The claw-like fingers grasped my wrist again. ‘NO! Don’t tell,’ she whispered frantically. ‘I don’t know how you know about the baby, but you mustn’t tell. Swear it!’

‘Of course I won’t,’ I said. ‘I promise you.’

‘Swear it on your heathen goddess. She’s the one who betrayed me to you!’

‘Healers never tell the secrets of those they treat,’ I said, for a moment feeling like a fraud again. ‘But if it will comfort you, I swear on the goddess Eir, not to tell.’

The girl fell back on her sleeping furs, exhausted and out of breath after her outburst. She began to weep in a quiet, desperate way.

‘If I’m to help you, you need to tell me what you took to kill the baby,’ I told her.

‘I don’t know what it was. My maid bought it for me at the market. From someone who didn’t know us. An old woman.’ She paused to sob helplessly again.

‘Did you lose much blood?’ I asked.

‘Some, but not much worse than the usual monthly courses,’ said the girl through her tears.

It seemed her distress, held in until now by fear of what she’d done to herself, had completely overcome her.

I’d never seen a case like this. Where I lived, babies came when they would and if a couple weren’t married before, they married when they knew. In our small community, babies were welcomed as a blessing.

‘Listen,’ I told her, shaking her gently. ‘It’s difficult to treat you without knowing what you took. But I’ll do my best. All right? I’ll give you some medicines that will act to purify your body of the poison you took. And tonics, to help you get strong again. You must drink lots too, that’s important. I’ll make up some angelica tea. And you should eat berries. Do you understand?’ Leola nodded, but didn’t stop crying.

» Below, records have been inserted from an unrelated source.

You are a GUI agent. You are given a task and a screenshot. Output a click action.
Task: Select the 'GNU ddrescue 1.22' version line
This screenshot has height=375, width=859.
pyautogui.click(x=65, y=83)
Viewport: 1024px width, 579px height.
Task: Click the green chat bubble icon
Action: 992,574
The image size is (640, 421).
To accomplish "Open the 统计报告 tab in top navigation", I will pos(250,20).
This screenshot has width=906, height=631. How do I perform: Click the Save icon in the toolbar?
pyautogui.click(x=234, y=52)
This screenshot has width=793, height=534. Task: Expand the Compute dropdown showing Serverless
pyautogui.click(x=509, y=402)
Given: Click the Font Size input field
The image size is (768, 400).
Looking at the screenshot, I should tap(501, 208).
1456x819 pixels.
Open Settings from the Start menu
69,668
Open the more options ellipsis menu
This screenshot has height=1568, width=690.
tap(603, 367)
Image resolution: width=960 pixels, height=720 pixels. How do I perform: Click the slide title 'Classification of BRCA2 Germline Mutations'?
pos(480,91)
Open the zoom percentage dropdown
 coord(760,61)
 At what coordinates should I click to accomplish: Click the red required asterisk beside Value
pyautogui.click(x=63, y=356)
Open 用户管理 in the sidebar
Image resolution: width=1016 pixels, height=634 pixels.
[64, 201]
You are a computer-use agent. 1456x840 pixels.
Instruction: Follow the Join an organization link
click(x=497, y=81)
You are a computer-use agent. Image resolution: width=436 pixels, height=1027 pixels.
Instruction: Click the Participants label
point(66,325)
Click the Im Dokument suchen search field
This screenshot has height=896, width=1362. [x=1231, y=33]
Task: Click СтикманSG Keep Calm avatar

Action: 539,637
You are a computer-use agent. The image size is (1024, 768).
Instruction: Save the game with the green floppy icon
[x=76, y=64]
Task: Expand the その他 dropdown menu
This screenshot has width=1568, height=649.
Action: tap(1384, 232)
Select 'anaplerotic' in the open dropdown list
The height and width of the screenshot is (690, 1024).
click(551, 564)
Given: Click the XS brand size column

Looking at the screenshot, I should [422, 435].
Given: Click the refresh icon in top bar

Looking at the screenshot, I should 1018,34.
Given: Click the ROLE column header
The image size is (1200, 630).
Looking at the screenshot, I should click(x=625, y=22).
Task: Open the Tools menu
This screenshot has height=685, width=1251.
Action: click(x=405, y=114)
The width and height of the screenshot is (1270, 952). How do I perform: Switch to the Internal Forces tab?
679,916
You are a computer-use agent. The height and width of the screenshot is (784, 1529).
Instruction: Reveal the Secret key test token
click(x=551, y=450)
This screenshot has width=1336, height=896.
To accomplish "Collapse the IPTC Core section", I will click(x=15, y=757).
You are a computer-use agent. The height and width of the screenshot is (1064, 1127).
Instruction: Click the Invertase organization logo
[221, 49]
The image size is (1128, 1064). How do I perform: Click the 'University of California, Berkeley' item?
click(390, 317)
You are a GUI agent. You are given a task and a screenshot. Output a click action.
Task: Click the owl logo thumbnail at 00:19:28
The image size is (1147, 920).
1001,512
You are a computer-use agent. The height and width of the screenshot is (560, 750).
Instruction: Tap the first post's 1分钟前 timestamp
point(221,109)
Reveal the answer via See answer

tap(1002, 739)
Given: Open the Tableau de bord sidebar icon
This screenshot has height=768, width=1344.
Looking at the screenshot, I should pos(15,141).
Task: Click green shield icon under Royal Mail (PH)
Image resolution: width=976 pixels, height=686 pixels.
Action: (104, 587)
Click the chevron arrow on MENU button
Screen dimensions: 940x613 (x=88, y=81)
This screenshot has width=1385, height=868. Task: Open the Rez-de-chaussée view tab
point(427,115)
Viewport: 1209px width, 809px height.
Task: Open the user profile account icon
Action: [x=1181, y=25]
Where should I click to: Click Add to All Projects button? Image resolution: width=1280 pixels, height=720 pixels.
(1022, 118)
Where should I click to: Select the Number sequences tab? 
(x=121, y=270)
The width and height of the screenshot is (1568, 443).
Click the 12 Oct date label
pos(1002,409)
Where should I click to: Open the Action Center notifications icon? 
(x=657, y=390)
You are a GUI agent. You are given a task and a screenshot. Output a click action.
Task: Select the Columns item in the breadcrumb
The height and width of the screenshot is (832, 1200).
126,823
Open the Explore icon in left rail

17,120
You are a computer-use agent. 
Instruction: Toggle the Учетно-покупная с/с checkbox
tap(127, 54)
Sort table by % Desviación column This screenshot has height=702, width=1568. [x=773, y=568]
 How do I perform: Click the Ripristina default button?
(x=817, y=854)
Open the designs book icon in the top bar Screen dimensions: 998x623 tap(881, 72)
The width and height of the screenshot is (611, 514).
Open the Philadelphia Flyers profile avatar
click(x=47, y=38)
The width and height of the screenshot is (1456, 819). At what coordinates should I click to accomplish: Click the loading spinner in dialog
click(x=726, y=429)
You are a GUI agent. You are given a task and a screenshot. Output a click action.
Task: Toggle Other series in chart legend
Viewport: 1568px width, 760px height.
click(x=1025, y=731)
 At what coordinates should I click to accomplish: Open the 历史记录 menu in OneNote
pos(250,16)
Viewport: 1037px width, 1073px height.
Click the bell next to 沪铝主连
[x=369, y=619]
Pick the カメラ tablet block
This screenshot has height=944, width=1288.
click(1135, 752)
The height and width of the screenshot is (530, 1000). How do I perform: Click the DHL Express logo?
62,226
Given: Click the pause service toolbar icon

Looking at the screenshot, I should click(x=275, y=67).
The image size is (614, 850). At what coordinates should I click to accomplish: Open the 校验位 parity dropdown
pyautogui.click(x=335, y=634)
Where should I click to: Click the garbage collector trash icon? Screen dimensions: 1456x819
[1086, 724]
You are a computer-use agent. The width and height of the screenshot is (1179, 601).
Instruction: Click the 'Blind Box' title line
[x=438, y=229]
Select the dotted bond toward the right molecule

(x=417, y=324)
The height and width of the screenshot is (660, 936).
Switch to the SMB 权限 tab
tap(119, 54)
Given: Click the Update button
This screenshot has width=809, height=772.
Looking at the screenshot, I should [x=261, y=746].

I got up and went to find her maid who was hovering outside the room.

‘What was it?’ I asked sternly. ‘Rue? Yarrow? Juniper?’

The maid looked at the ground, her cheeks flushing. She shook her head. ‘I don’t know,’ she whispered.

‘You shouldn’t give your mistress unknown substances,’ I scolded. ‘You could have killed her. I’ll bring some medicine. Meanwhile keep her warm and try to get her to stop crying.’

The maid nodded and then hurried to the door to let me out. I was proud of myself as I stepped out into the sunshine of the street. I’d diagnosed a patient, despite being lied to. Completely by myself. The runes had responded to my touch for the first time and the goddess had guided me. Whether I could cure her was another matter.

Leif was waiting for me outside the door. ‘Will she be all right? What’s wrong with her?’ he asked as soon as he saw me.

‘She’s very sick,’ I said, remembering my promise to Leola. ‘She thinks it’s a curse. I believe she’s inadvertently taken something poisonous.’